Where the line containing "522x1024 pixels. How" appears, start repeating, and continue exactly through the last line below, adding nothing. Include no pictures.

§

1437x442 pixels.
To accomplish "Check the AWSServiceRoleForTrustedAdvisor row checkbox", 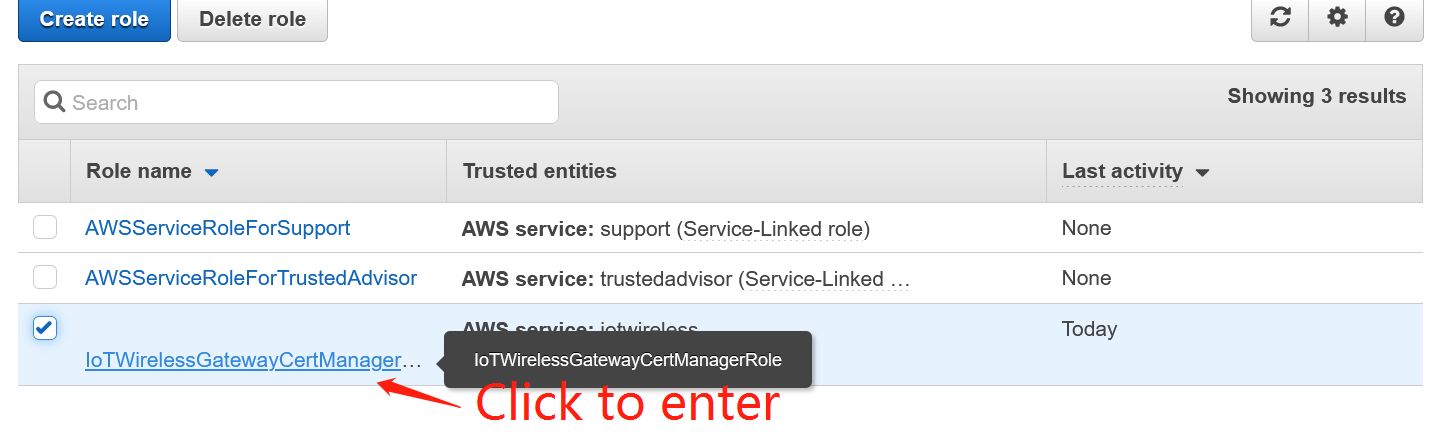I will (x=45, y=277).
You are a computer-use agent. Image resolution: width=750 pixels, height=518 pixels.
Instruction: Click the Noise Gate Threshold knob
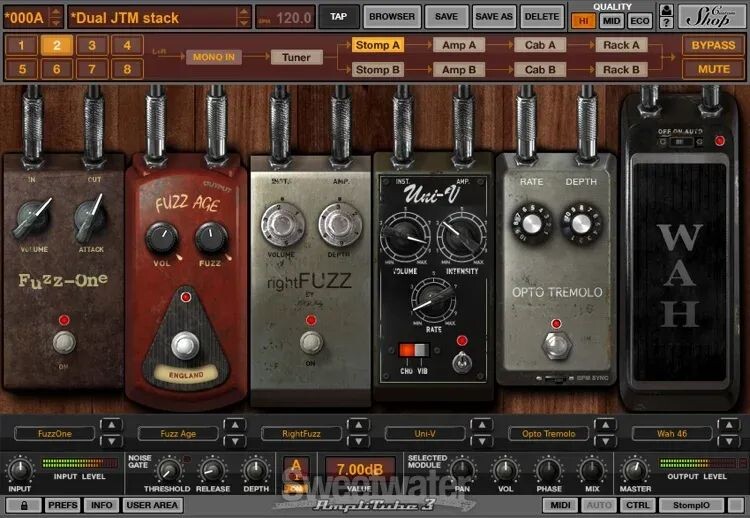169,470
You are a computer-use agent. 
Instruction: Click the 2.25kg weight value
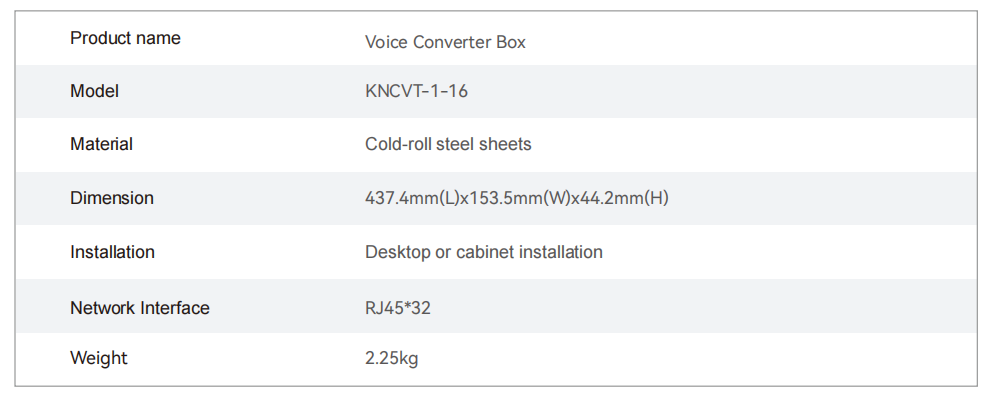point(392,358)
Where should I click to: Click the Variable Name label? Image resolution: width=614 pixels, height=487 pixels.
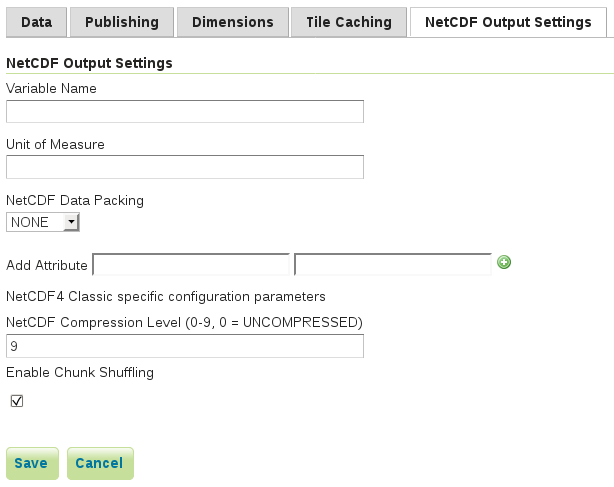pos(51,88)

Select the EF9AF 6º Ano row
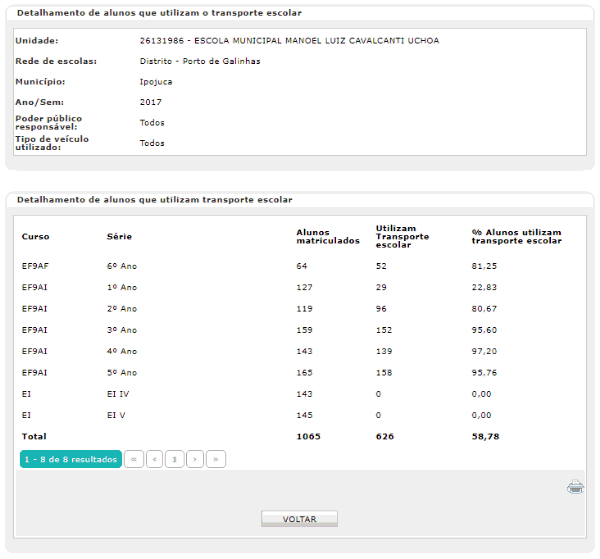pyautogui.click(x=300, y=266)
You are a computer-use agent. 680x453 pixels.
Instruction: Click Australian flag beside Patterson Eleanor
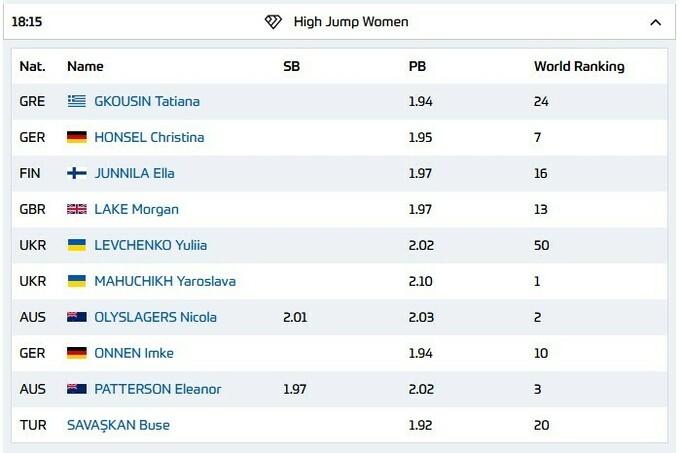pos(77,389)
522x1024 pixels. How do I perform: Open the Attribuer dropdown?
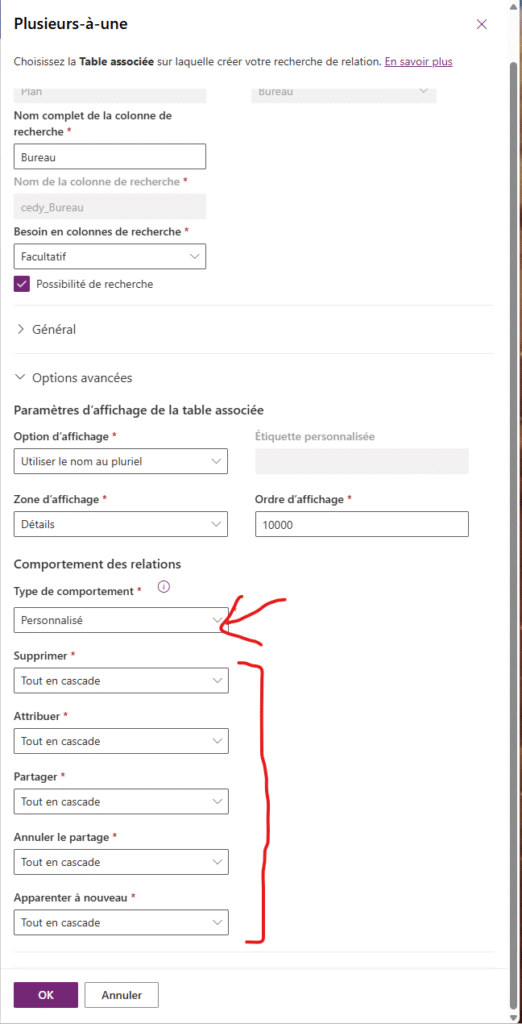(121, 741)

§

» **REPLY TO THE EXERCISE**:
522x1024 pixels. How do I perform: Open the Attribuer dropdown?
(121, 741)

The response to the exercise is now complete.